But in my early 30s I started reading books by writers like Alan Moore, Frank Miller and others. I started reading the classics but soon branched out into personal favorites. I still read comics frequently though I try to just read for 30 minutes or an hour each day because 1) they go so fast and 2) I am too interested in too many other kinds of writing.
|Jason Lutes' Berlin|
The work is beautifully drawn, compelling, tragic and funny. Apparently Lutes is only halfway through his story though he hasn't published a new one in a number of years. For some reason, this makes it even more appealing to me (nothing's worse than starting a series that's already over).
|The End of Men?|
Brian K Vaughan's other work (later than Y: The Last Man) is a more traditional super-hero tale: Ex-Machina, about a NYC politician who is a retired superhero but has been called back into active duty reluctantly. This series is an interesting exploration of the media, what it means to be "good" or moral, and what power actually means.

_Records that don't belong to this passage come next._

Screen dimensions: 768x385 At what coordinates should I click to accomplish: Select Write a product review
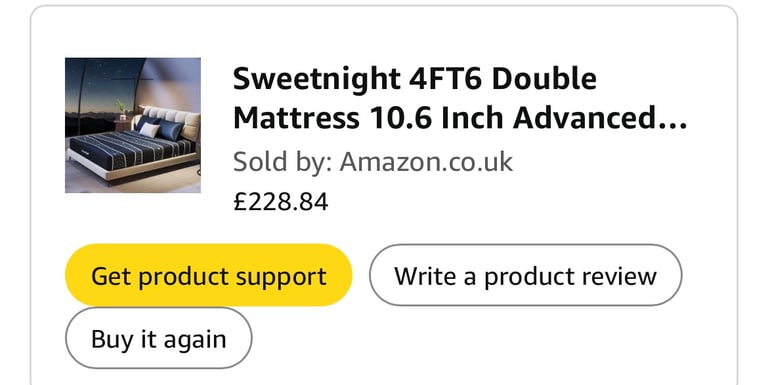click(x=526, y=275)
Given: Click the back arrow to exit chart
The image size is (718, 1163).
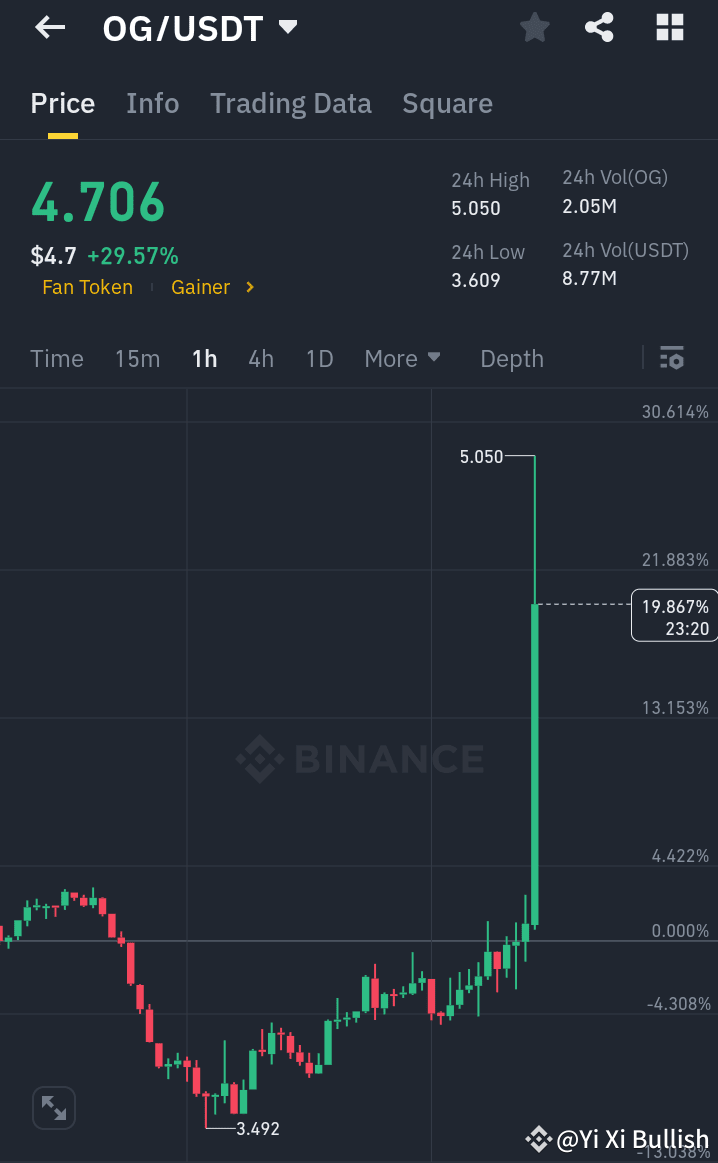Looking at the screenshot, I should [x=48, y=27].
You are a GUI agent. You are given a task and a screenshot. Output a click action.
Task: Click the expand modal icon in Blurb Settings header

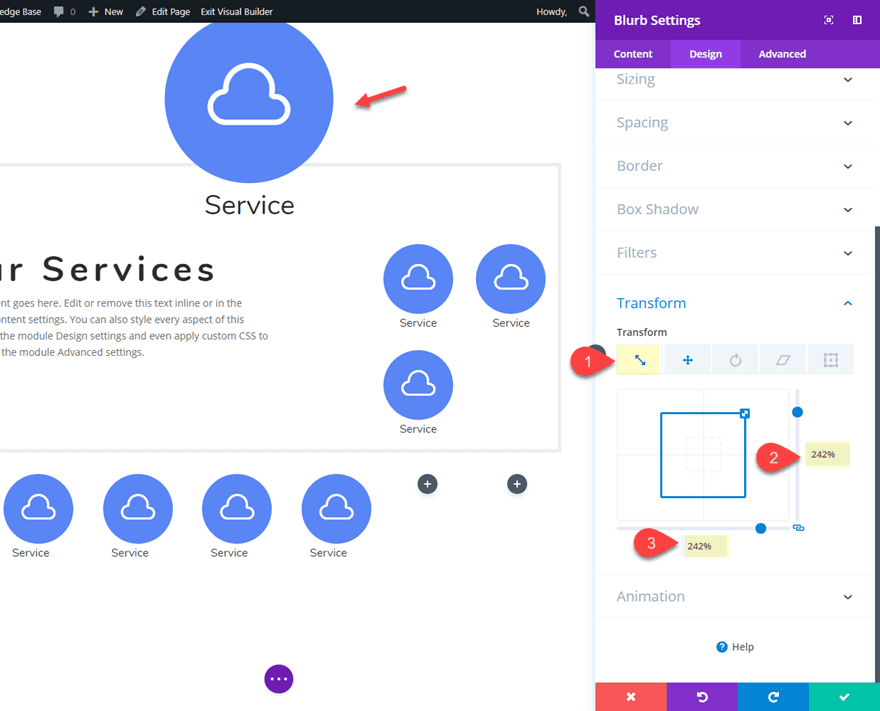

I tend to prefer graphic novels that are set in the "real" world. I don't like science fiction series or alternative universes (that's true of fiction, too, for the most part). The only exception to this is The Walking Dead which is great though I haven't seen any new issues in a long time.
Some other series I like include Matz's The Killer, and Jay Faerber's Near Death (set in the noirish streets of modern Seattle).
As I write this, I have to say that though I never liked comics growing up, I did love graphic illustrators and early graphic novelists like Frans Masereel were some of my favorite artists. I had (and still have) several of his "novels in woodcuts" that tell a story with only images. Frans Masereel himself was a fascinating figure and deserves an entire post himself.